しかし、その間サーマルはなく低い高度でテイクオフに戻ってきます。ダントツの速さと高さで戻ってきた竹尾選手も徐々に高度を落としていきます。神社付近でガグリングを形成するもなかなかあがらずレベルキープが精一杯。スタート前は吸い上げがあって雲の中に入らないように調整していたのに、状況は一転して今やオーバーキャスト。めぼしいリフトは忽然と消え去ってしまったのです。
そんな中、先行選手たちが低くなるのを見てアクセルを緩めて高度維持を図った吉川選手はテイクオフに高めで戻ってきます。ほんの少しのリフトにしがみつきながら、少しずつ高度をあげていった吉川選手は雲底レベルについたところでしびれをきらして離脱。
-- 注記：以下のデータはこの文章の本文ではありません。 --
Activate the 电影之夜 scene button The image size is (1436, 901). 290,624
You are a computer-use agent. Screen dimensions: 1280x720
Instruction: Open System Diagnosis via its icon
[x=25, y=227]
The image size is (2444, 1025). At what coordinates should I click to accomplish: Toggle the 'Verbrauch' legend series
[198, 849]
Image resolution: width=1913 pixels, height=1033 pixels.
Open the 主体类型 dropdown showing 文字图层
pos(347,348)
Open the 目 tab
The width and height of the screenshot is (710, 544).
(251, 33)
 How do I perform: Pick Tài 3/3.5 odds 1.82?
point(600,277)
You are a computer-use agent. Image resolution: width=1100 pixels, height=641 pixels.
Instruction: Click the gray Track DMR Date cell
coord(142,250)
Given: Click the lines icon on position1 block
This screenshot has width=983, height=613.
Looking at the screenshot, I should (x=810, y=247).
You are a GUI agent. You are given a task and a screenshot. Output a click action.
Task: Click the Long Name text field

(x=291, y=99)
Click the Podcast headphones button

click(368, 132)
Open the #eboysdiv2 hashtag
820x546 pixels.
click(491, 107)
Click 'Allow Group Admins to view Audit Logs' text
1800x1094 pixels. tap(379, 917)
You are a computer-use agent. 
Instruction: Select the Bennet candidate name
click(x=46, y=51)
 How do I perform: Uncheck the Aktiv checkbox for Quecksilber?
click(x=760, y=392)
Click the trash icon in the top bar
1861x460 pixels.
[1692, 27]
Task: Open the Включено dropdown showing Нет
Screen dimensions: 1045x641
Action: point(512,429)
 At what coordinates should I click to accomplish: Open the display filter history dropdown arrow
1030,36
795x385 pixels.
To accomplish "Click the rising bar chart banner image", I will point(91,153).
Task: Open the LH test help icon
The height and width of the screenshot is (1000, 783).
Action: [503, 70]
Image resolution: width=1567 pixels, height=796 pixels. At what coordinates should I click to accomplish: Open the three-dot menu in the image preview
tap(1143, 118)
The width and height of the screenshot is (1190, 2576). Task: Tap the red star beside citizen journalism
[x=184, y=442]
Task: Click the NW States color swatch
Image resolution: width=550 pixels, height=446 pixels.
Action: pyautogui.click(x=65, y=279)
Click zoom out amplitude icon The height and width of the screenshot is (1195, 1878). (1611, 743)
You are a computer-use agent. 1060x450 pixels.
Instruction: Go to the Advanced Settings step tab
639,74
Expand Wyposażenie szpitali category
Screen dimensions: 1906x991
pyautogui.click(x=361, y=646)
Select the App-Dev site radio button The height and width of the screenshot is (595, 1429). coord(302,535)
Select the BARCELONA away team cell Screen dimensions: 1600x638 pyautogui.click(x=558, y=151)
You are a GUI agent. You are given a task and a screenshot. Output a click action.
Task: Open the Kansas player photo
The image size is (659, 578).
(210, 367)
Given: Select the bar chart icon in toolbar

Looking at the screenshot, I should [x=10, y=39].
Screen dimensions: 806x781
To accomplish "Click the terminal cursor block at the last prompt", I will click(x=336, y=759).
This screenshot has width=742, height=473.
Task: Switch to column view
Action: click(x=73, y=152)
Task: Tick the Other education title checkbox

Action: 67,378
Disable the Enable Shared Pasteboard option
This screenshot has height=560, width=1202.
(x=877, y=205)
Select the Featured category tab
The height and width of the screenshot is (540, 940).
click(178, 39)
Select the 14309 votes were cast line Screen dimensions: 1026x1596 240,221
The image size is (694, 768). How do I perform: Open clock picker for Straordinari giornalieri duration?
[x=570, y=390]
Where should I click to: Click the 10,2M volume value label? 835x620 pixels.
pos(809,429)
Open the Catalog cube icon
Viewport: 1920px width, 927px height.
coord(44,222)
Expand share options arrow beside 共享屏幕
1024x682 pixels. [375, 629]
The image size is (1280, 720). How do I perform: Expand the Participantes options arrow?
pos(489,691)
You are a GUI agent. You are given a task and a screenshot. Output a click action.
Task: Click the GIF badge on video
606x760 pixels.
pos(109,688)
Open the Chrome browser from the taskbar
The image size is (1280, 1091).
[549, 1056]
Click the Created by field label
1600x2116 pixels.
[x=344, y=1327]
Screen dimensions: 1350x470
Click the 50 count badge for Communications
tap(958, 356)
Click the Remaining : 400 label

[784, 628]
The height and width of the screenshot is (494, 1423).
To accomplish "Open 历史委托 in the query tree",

それを見た他の選手も遅れて次々に離脱していきますが、状況は決して良くありません。雲の下に来ても、日射が当たっているピークにすり寄ってもなかなかサーマルはありません。
吉川選手は西側の稜線を、扇沢選手は稜線わきの沖を、他の選手は中腹を、と散らばってサーマルを探すもなかなかありません。あまりギリギリまで粘ると沖に出るまでにも距離があり、また刈り取った田んぼはまだ少なくかなり限られているので、常に選択を迫られるサバイバルゲームです。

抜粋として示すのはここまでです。